Every year at about this time, I write about attending the annual meeting of the National Conference of State Legislatures. This year it was in Louisville, Kentucky, a city I had not visited before. Located on the Ohio River, you could walk across the bridge and find yourself in Indiana. The city has upgraded its downtown with second level “pedways” and a very lively section of 4th Street with entertainment and restaurants.
Most of my time was spent inside the Convention Center however. The meeting was a day shorter than in earlier years, so the forums, committee meetings, general sessions and business meetings were really packed in.
I am immediate past chair of the Environment Committee so I went to all the sessions of that committee. In addition, I’m a member of the Agriculture and Energy committee so made a special effort to attend the full day Energy Summit the day before the annual meeting began.
NCSL is able to attract excellent, nationally-known speakers so the level of discourse and information is very high. For example, the first general session featured Nancy Pelosi and Mitch McConnell. Jeb Bush was one of the speakers and we heard from top notch Republican and Democratic pollsters.

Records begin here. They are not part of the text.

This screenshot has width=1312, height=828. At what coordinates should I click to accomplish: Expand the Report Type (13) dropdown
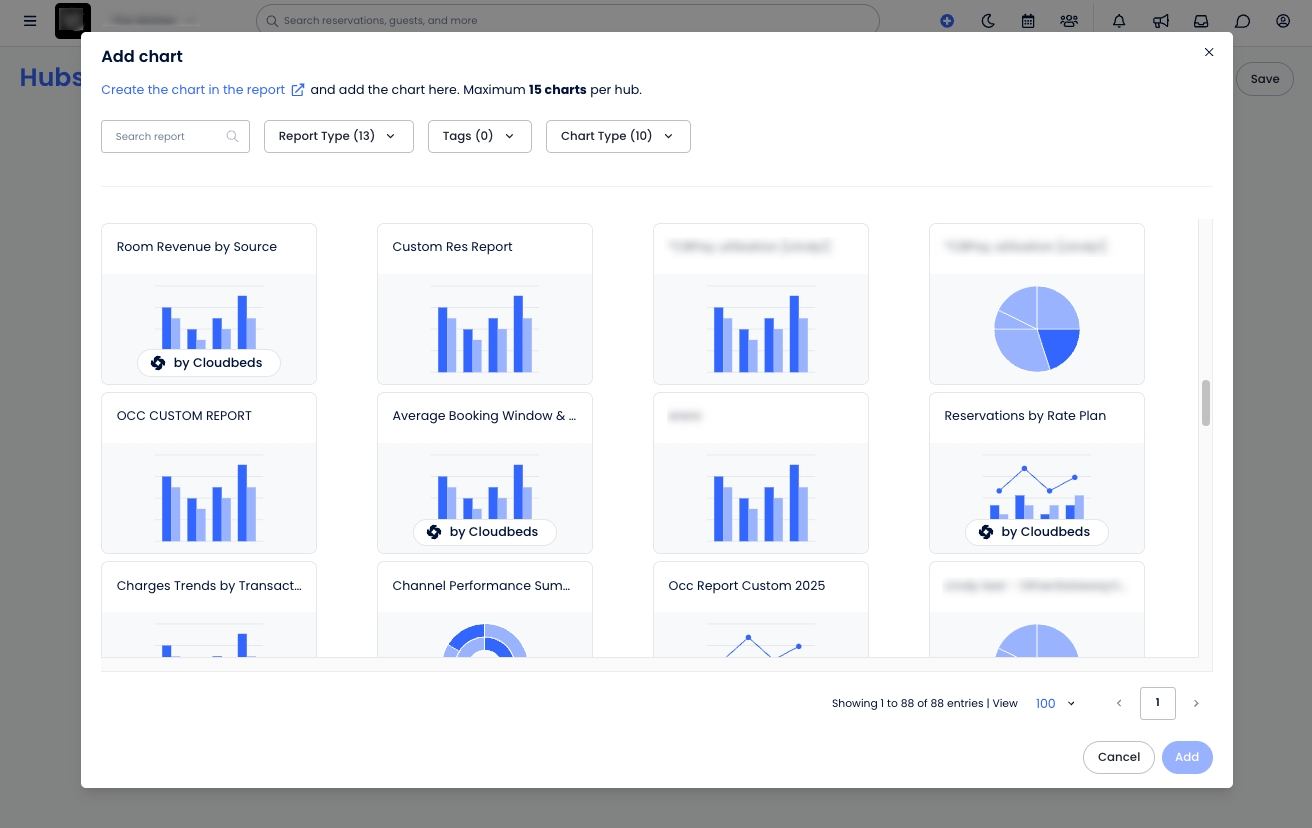tap(339, 136)
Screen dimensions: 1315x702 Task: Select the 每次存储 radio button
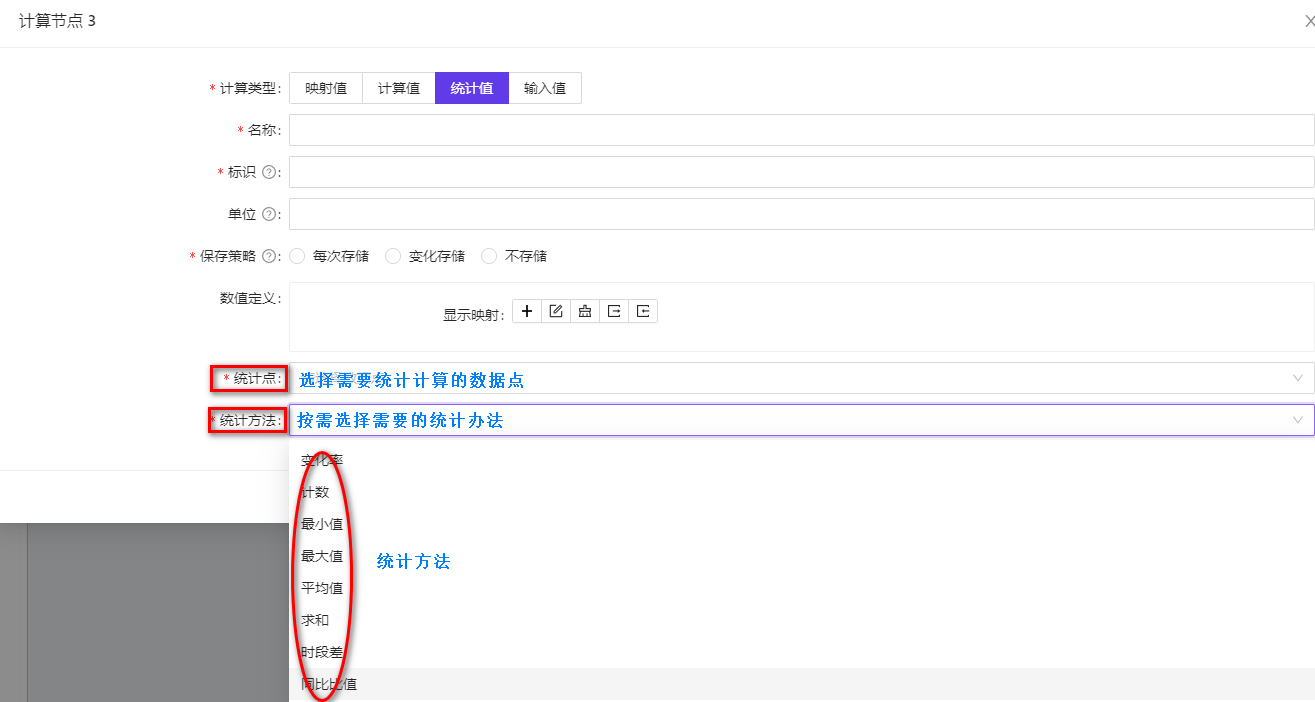tap(297, 256)
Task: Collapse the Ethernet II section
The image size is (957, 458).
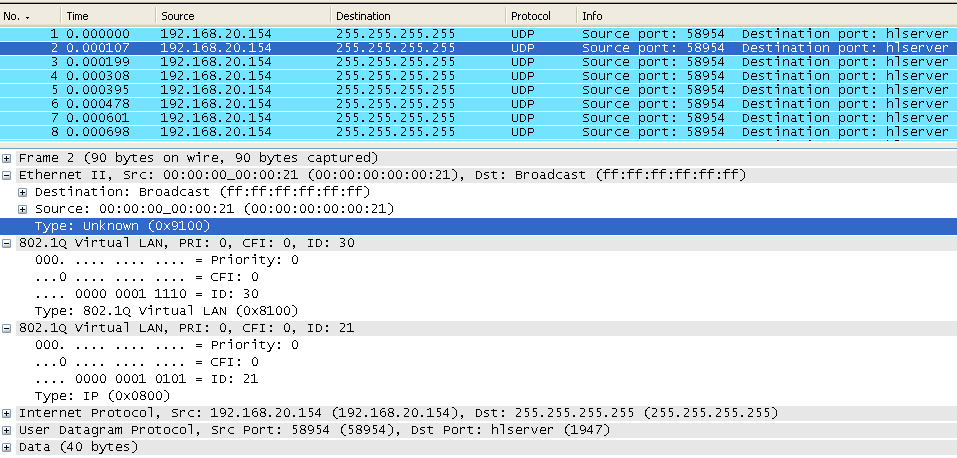Action: click(7, 175)
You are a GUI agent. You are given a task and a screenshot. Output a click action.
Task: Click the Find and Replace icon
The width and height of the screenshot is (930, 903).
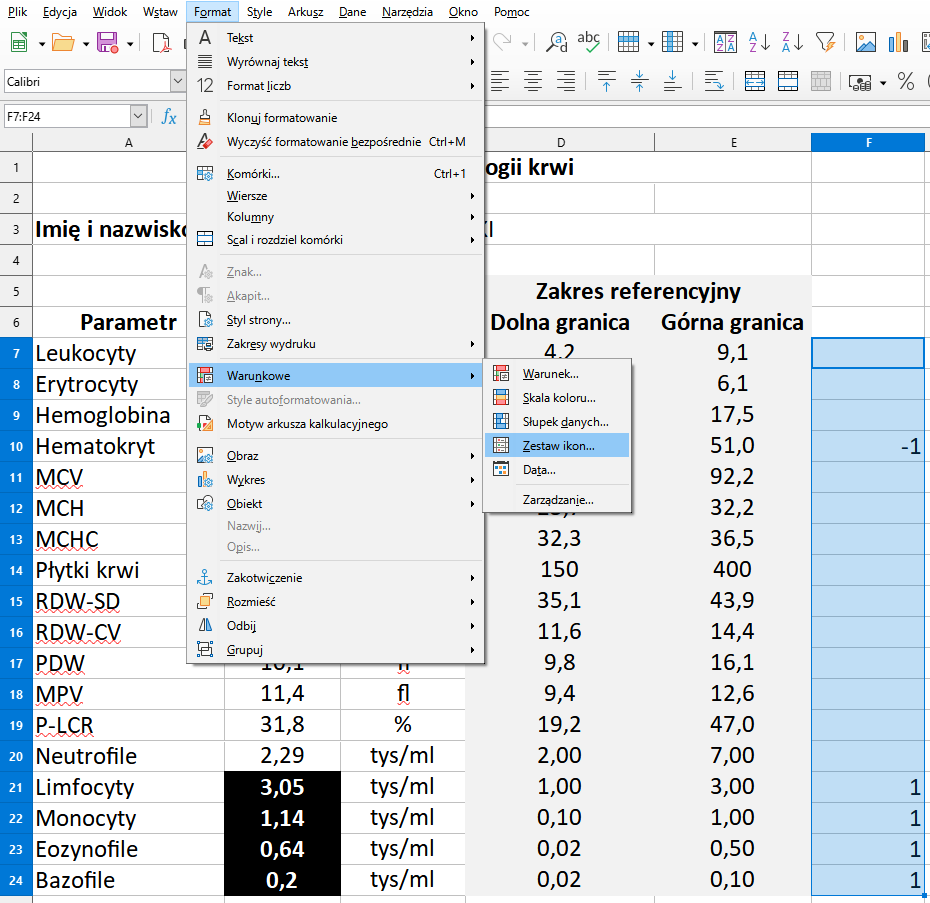click(557, 42)
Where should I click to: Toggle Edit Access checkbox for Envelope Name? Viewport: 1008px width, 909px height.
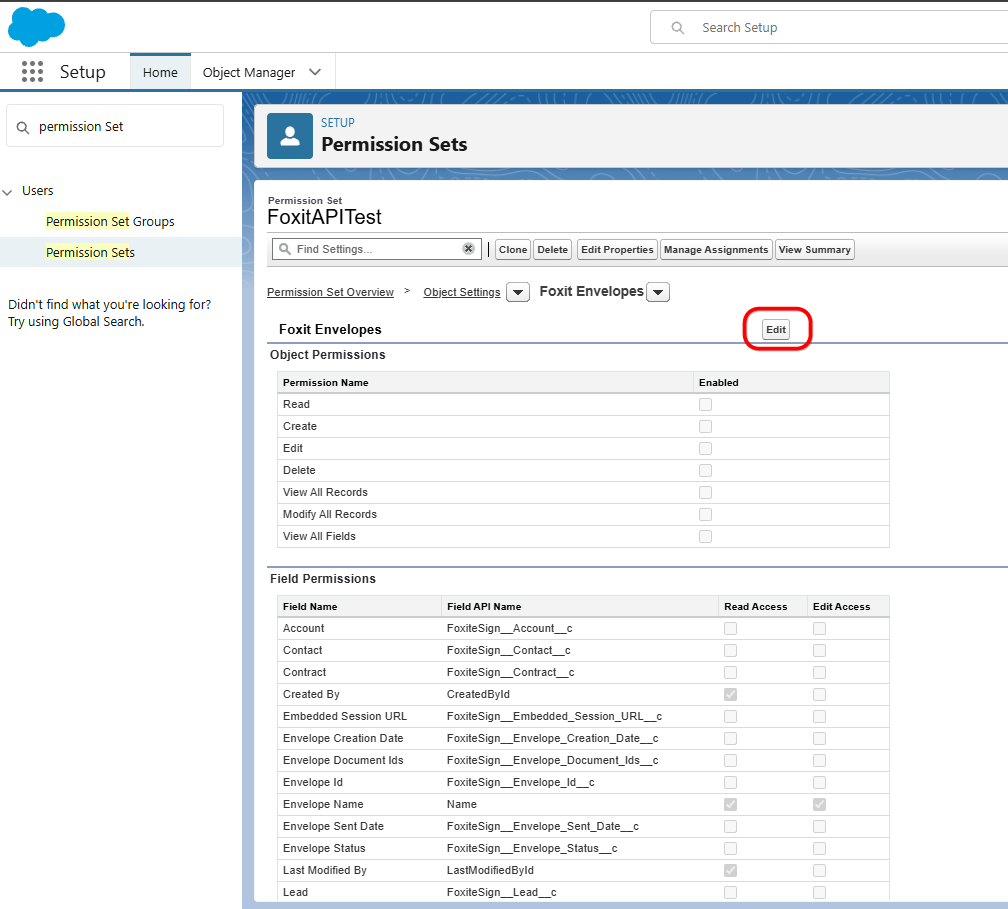819,805
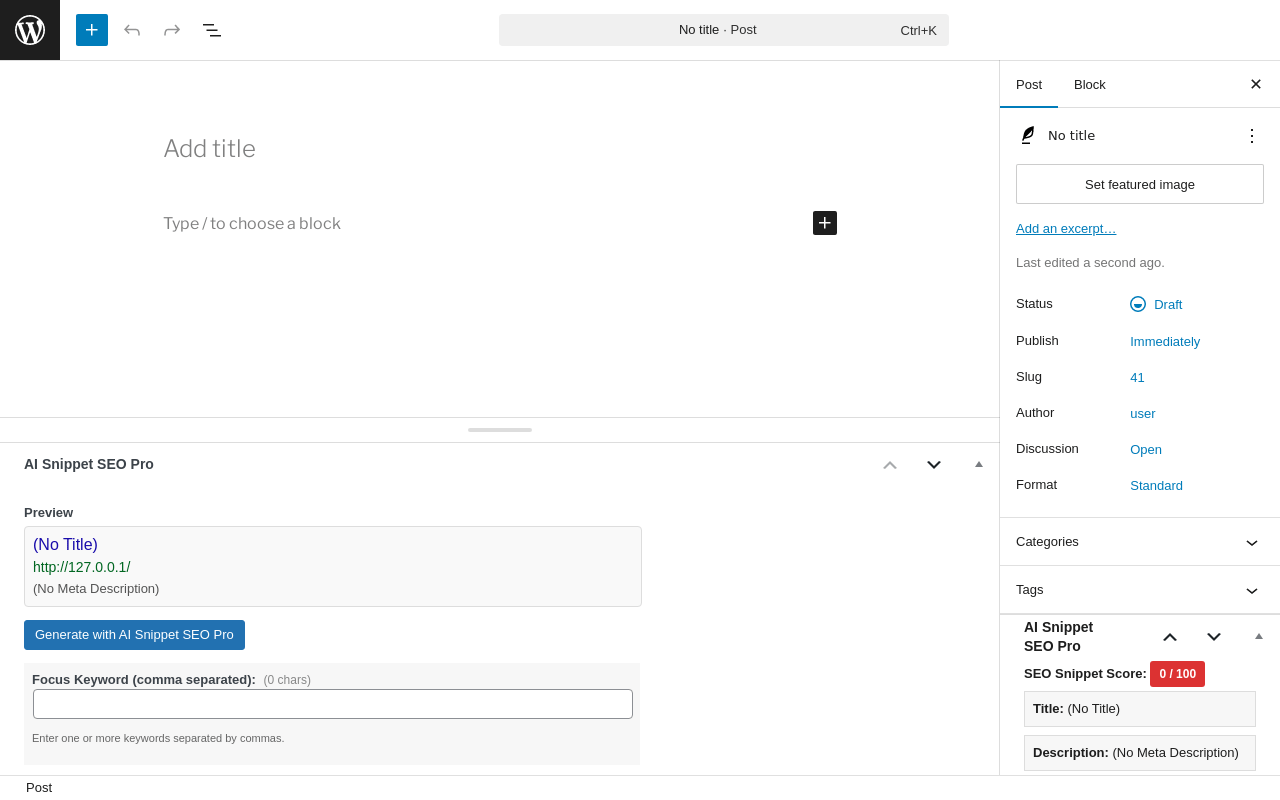
Task: Expand the Categories panel
Action: 1140,542
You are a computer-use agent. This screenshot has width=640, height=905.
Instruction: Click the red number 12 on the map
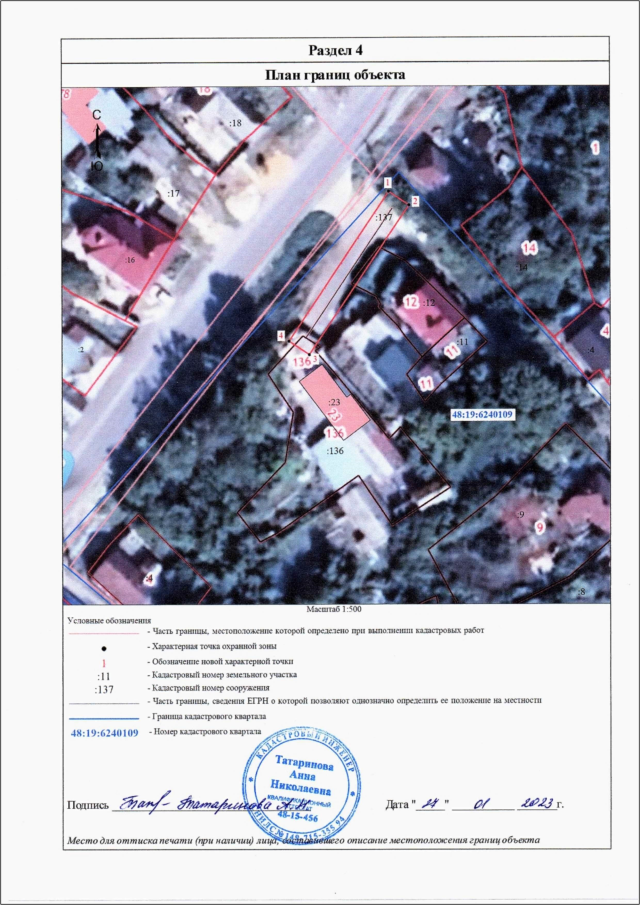click(410, 301)
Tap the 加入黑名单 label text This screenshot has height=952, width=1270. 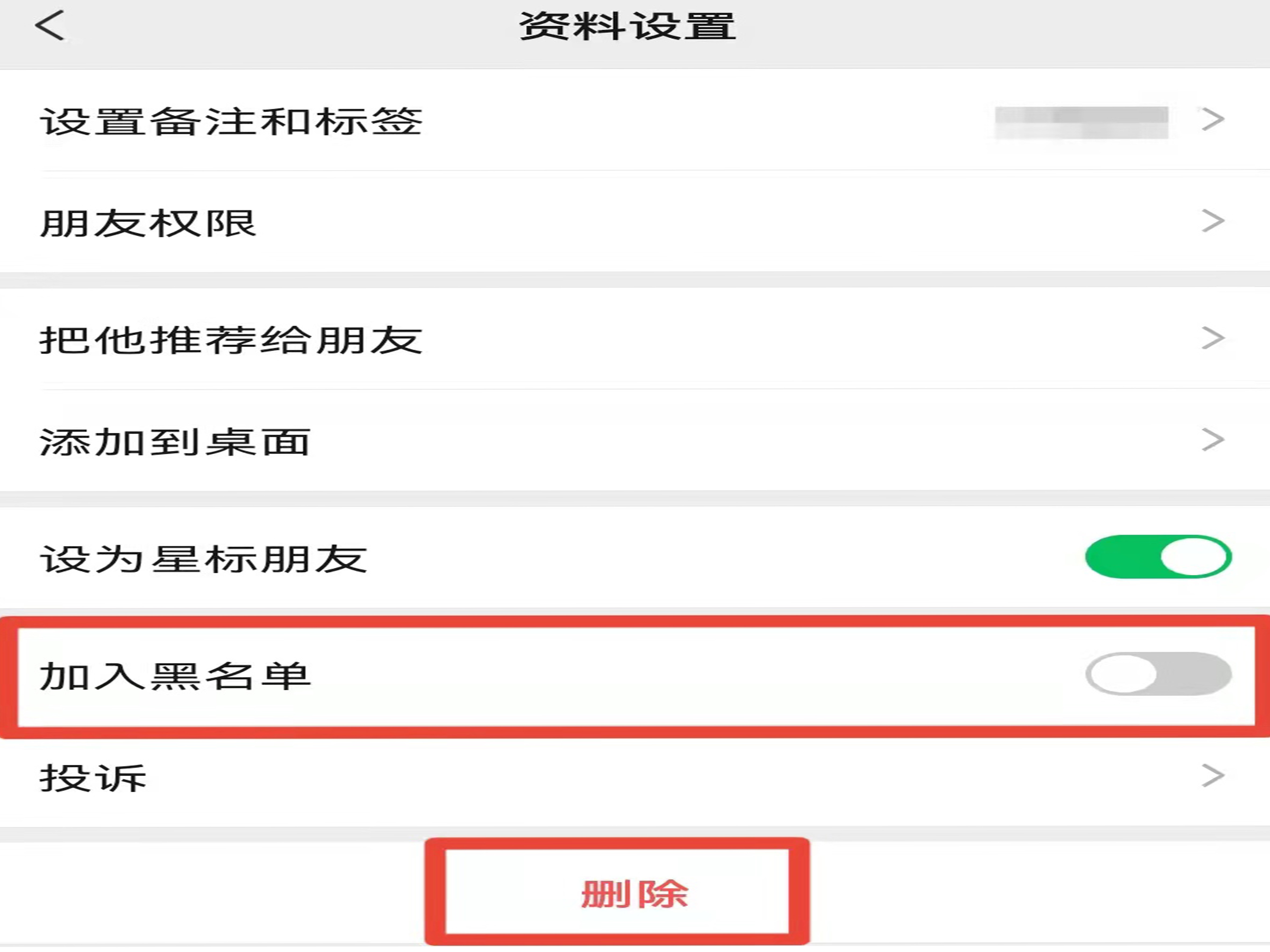pyautogui.click(x=175, y=676)
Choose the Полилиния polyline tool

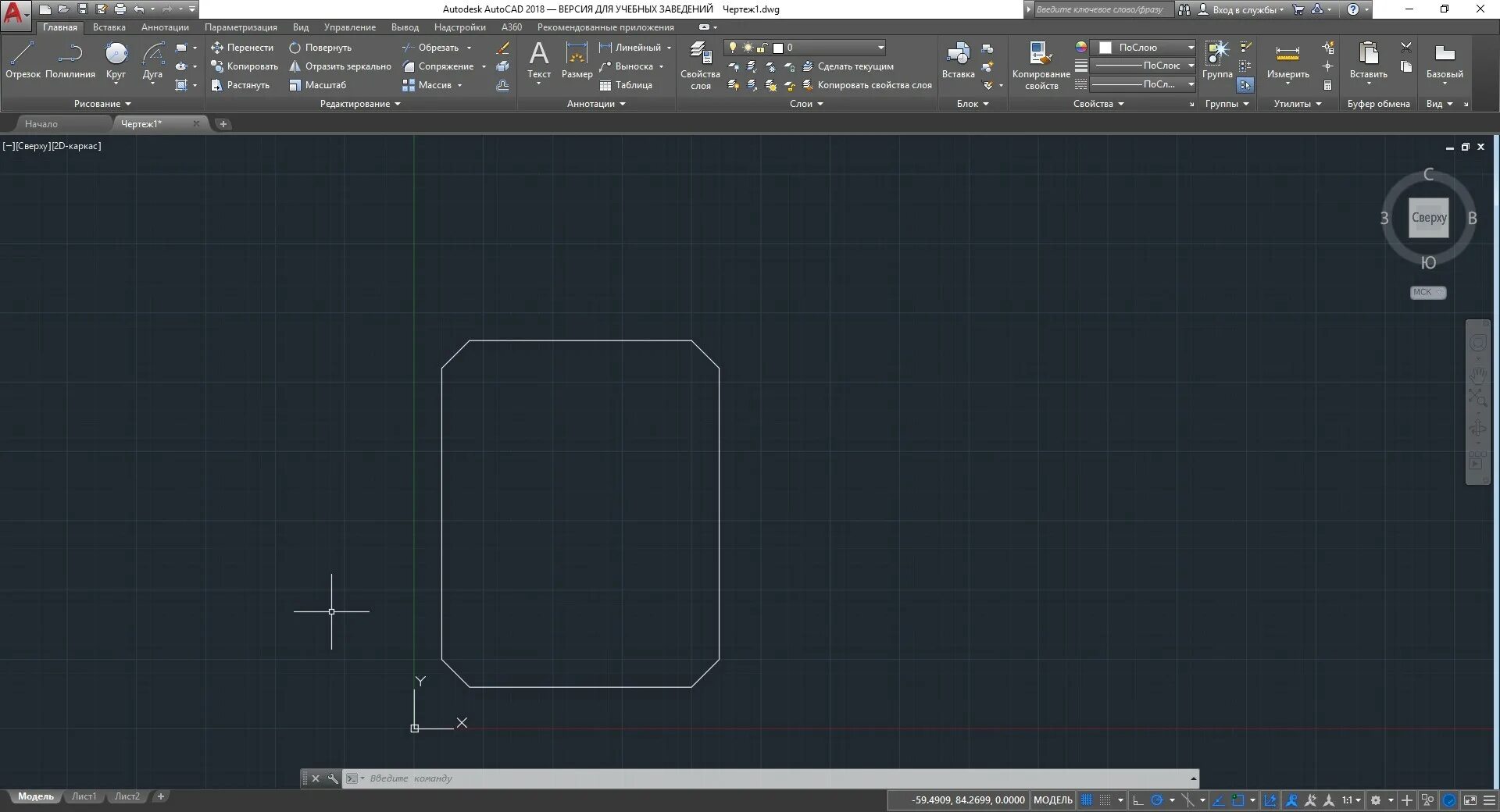pyautogui.click(x=70, y=60)
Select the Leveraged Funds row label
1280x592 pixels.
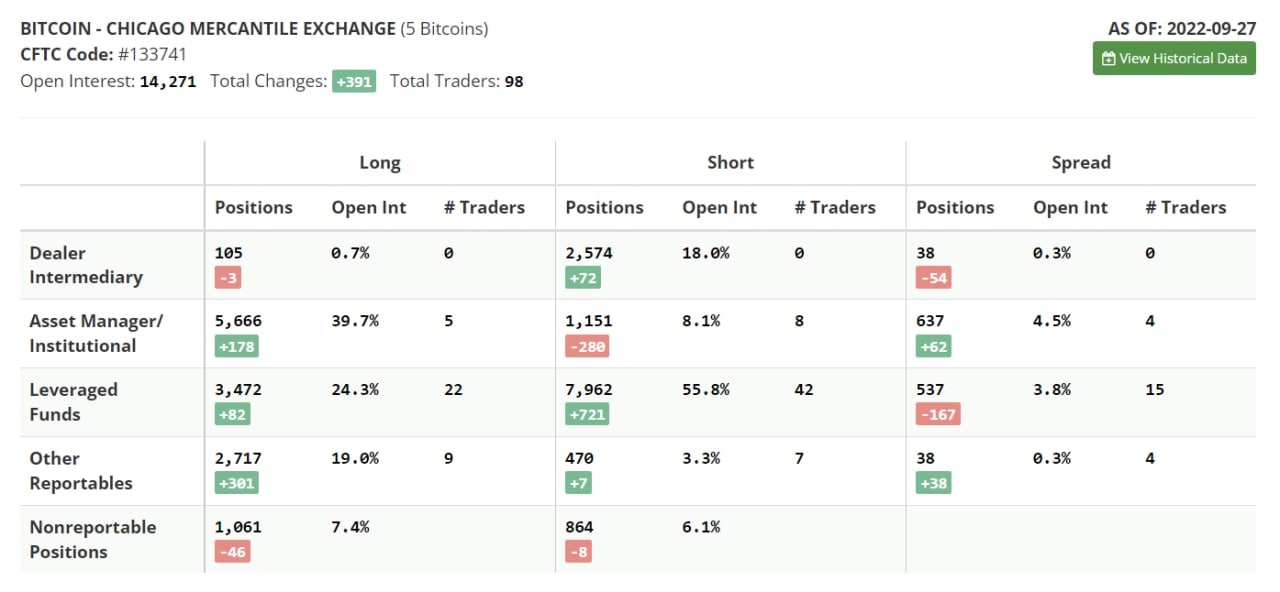tap(73, 402)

However what I particularly value is the information we gain from legislators from other states. They are able to talk in very practical terms about how to fashion legislation to help passage, and how to answer the objections of opponents. Many good ideas are shared among the legislators, both in scheduled sessions and in informal conversation.
The National Caucus of Environmental Legislators also meets during the NCSL meeting. We formulate positions and arguments to make on the policies being considered by the Environment Committee, share legislative successes and failures, and have informational sessions. This year we shared a meeting with NCSL about the issue of radon, the second largest cause of lung cancer, and legislation that is being adopted or considered by various states. Most of all the member legislators have become friends over the years. I’m a board member for this group that is based in Washington.
With redistricting coming up next year, there were multiple sessions for legislators on this topic. Senator Janet Howell, chair of the Virginia Senate Committee on Privileges and Elections, with responsibility for redistricting, attended those sessions.
One very interesting session was on Children and the Recession. Connecticut has been particularly active on this issue and told about the process they used to ascertain the facts about how children were affected and the bill they passed to protect children when the unemployment rate exceeds 8 per cent. I came home with lots of material that I sent to the Chairman and executive director of Virginia’s Commission on Children and Youth. That’s one example of how good ideas are shared among the states.